I wrote you this morning upon receipt of your letter telling me of your own terrific letter to Mr. Blackthorne and of your merciless arraignment of him. Let me say again that I wish to pour out my gratitude to you for your motives and also, well, also my regret at your action. Somehow I have been reminded of Voltaire's saying: he had a brother who was such a fool that he started out to be perfect; as a consequence the world knows nothing of Voltaire's brother: it knows very well Voltaire with his faults.

The mail of yesterday which brought you Mr. Blackthorne's reply to your arraignment brought me also a letter: he must have written to us both instantly. His letter is the only one that I cannot send you; you would not desire to read it. You are too big and generous, too warmly human, too exuberantly vital, to care to lend ear to a great man's chagrin and regret for an impulsive mistake. You are not Cassius to carp at Caesar.

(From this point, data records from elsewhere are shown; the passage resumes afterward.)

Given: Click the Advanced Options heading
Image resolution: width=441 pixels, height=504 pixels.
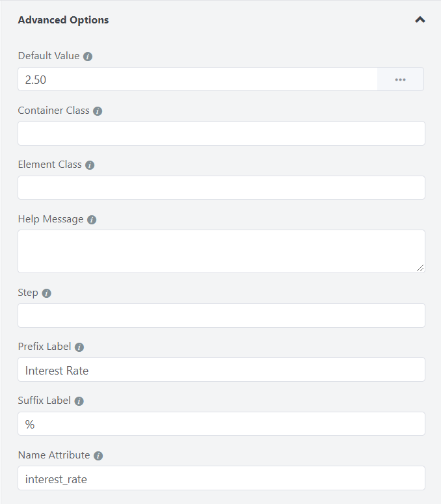Looking at the screenshot, I should coord(63,20).
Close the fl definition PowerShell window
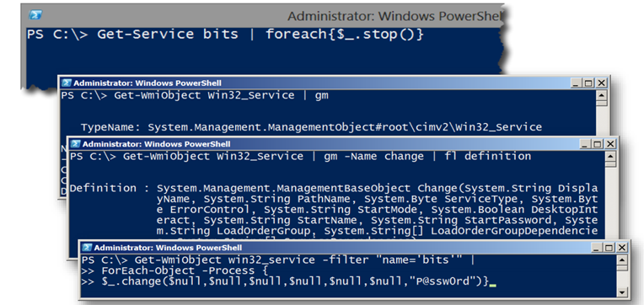This screenshot has height=305, width=644. click(611, 144)
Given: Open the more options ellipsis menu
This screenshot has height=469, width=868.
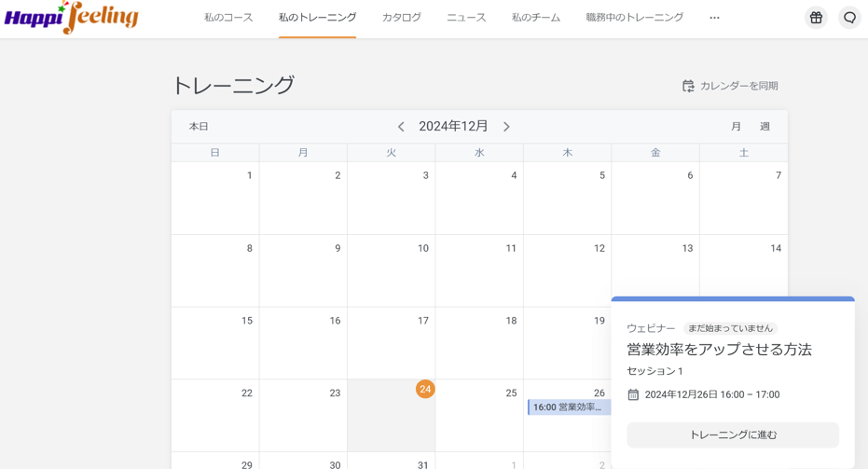Looking at the screenshot, I should point(714,18).
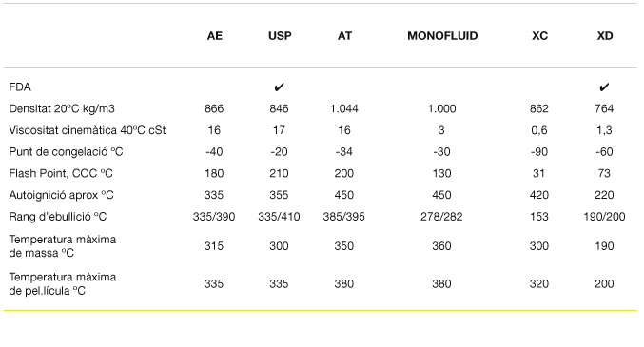Select the AE column header
The width and height of the screenshot is (644, 347).
tap(214, 36)
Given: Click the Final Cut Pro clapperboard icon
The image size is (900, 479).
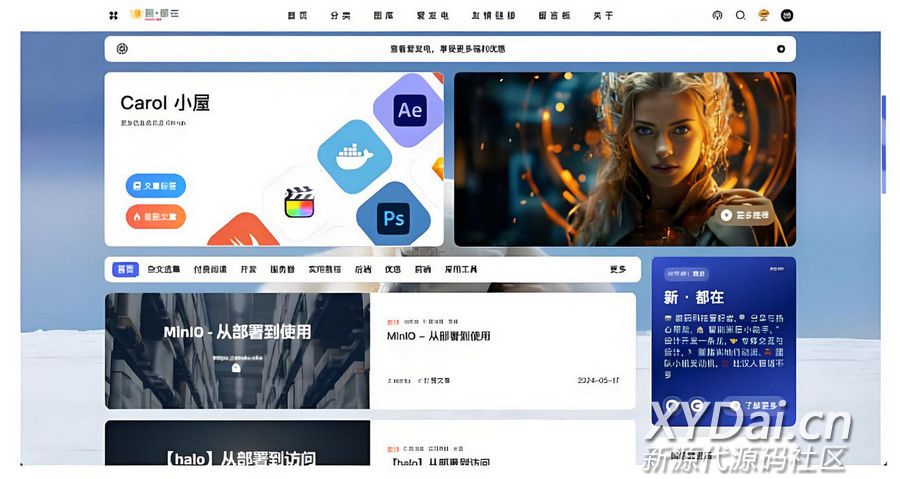Looking at the screenshot, I should [x=298, y=203].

Now this afternoon a second letter comes from Mr. Blackthorne and that I enclose: it will do you good to read it—it is not a black passing cloud, it is steady human sunlight.

BEVERLEY.

[Enclosed letter from Edward Blackthorne]

MY DEAR MR. SANDS:

I follow up my letter of yesterday with the unexpected tidings of to-day. I am willing to believe that these will interest you as associated with your coming visit.

Hodge is dead. His last birthday, his final natal eclipse, has bowled him over and left him darkened for good. He can trouble us no more, but will now do his part as mould for the rose of York and the rose of Lancaster. He will help to make a mound for some other Englishman's ferns. When you come—and I know you will come—we shall drink a cup of tea in the garden to his peaceful memory—and to his troubled memory for Latin.

I am now waiting for you. Come, out of your younger world and with your youth to an older world and to an older man. And let each of us find in our meeting some presage of an alliance which ought to grow always closer in the literatures of the two nations. Their literatures hold their ideals; and if their ideals touch and mingle, then nothing practical can long keep them far apart. If two oak trees reach one another with their branches, they must meet in their roots; for the branches are aerial roots and the roots are underground branches.